A "keep-alive" mechanism periodically probes the other end of a connection when the connection is otherwise idle, even when there is no data to be sent. The TCP specification does not include a keep-alive mechanism because it could: (1) cause perfectly good connections to break during transient Internet failures; (2) consume unnecessary bandwidth ("if no one is using the connection, who cares if it is still good?"); and (3) cost money for an Internet path that charges for packets.

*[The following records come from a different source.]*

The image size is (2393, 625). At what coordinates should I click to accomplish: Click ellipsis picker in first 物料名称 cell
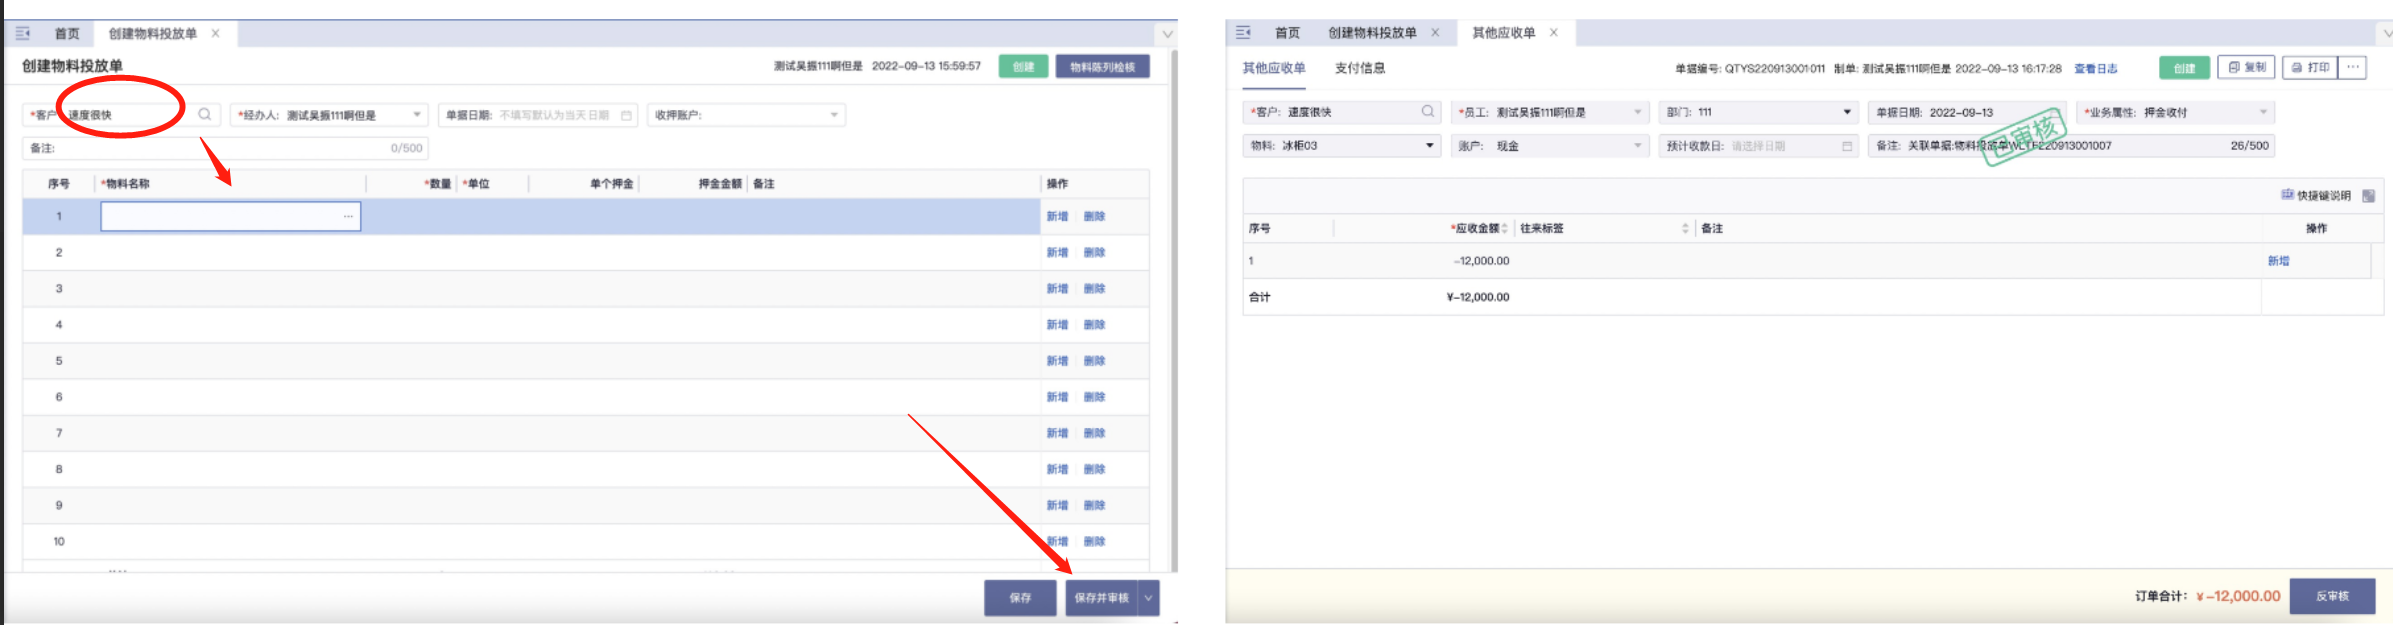(x=348, y=217)
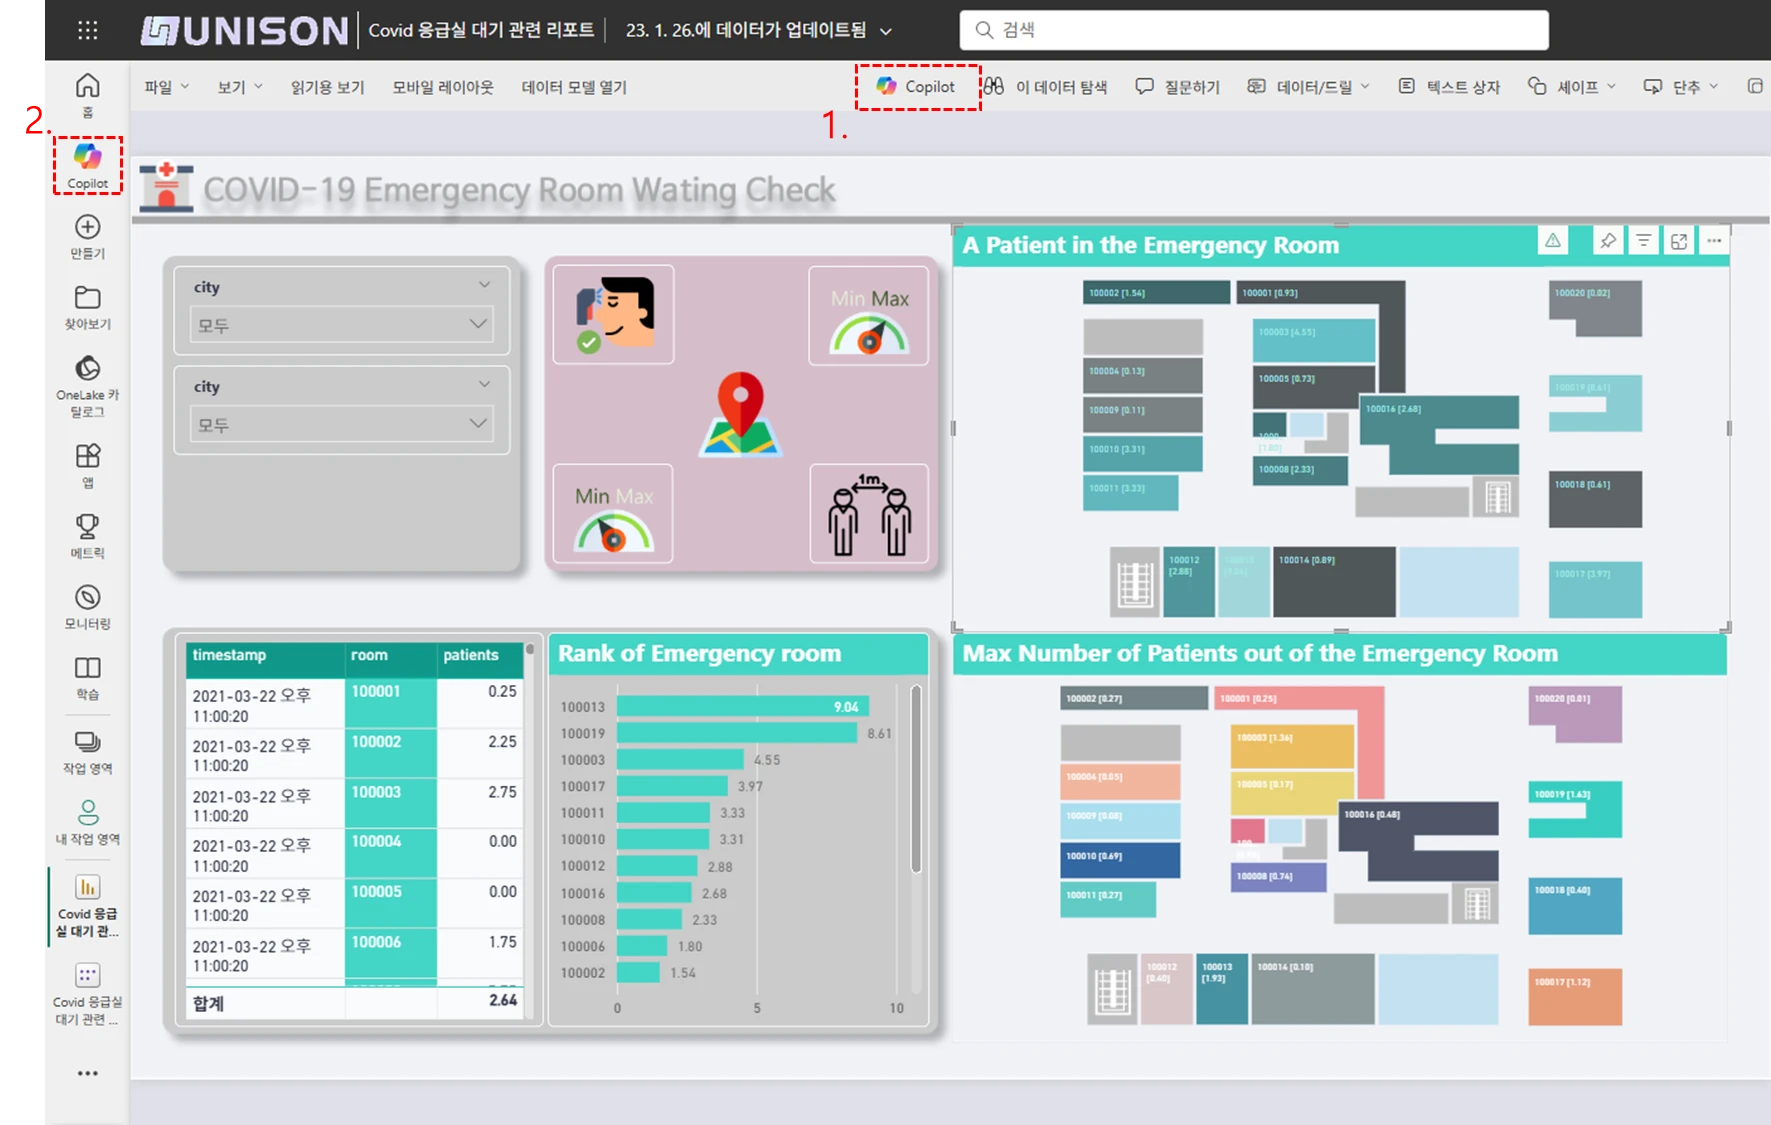Open the data updated date dropdown

click(x=885, y=31)
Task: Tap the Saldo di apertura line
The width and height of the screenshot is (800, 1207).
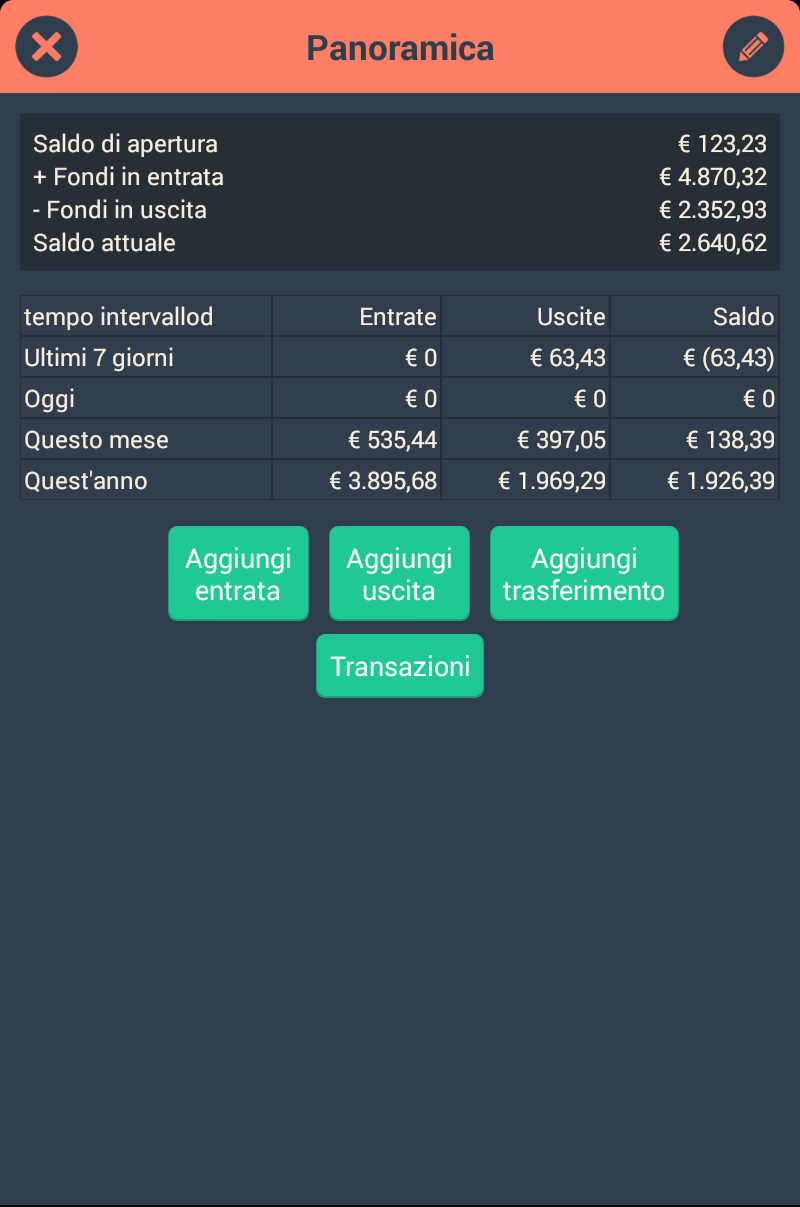Action: pyautogui.click(x=400, y=144)
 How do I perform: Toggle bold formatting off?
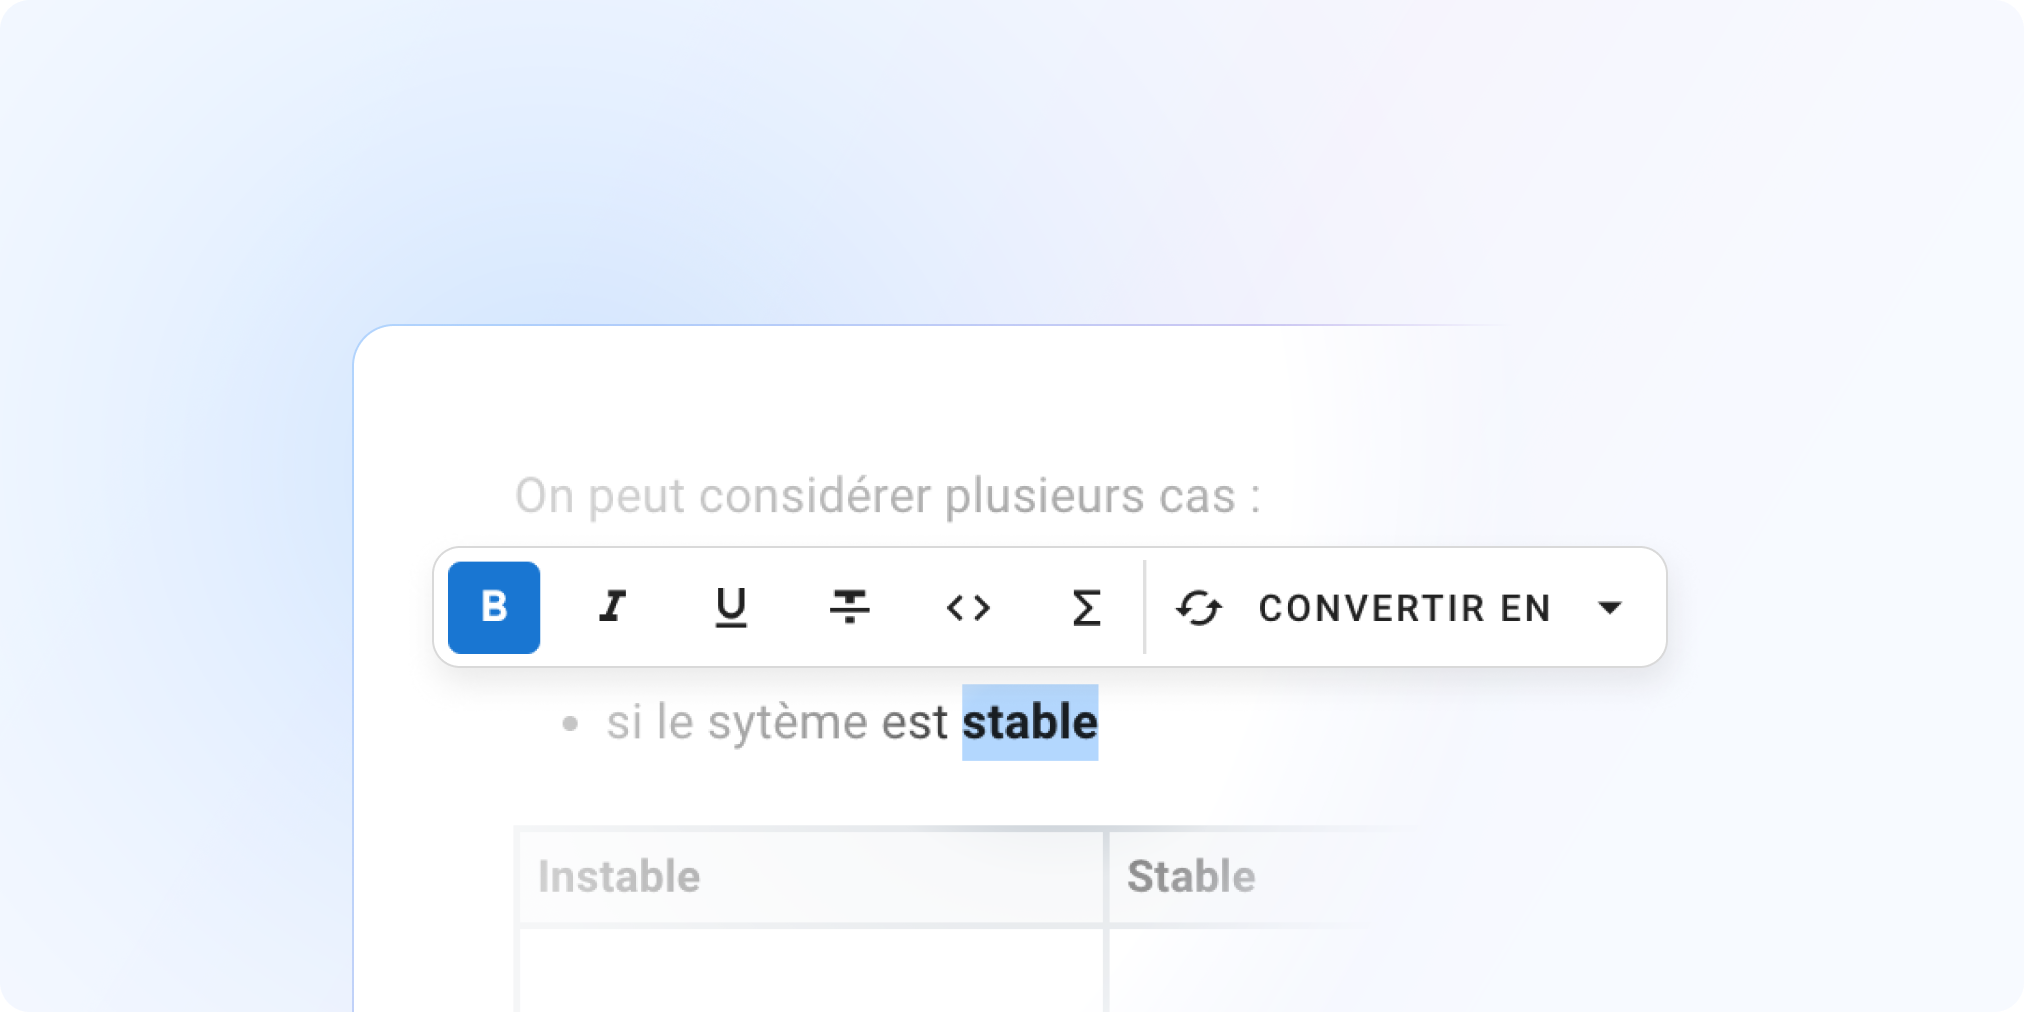(494, 607)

Some TCP implementations, however, have included a keep-alive mechanism. To confirm that an idle connection is still active, these implementations send a probe segment designed to elicit a response from the peer TCP. Such a segment generally contains SEG.SEQ = SND.NXT-1 and may or may not contain one garbage octet of data. Note that on a quiet connection SND.NXT = RCV.NXT, so that this SEG.SEQ will be outside the window. Therefore, the probe causes the receiver to return an acknowledgment segment, confirming that the connection is still live. If the peer has dropped the connection due to a network partition or a crash, it will respond with a RST instead of an acknowledgment segment.

Unfortunately, some misbehaved TCP implementations fail to respond to a segment with SEG.SEQ = SND.NXT-1 unless the segment contains data. Alternatively, an implementation could determine whether a peer responded correctly to keep-alive packets with no garbage data octet.

A TCP keep-alive mechanism should only be invoked in server applications that might otherwise hang indefinitely and consume resources unnecessarily if a client crashes or aborts a connection during a network failure.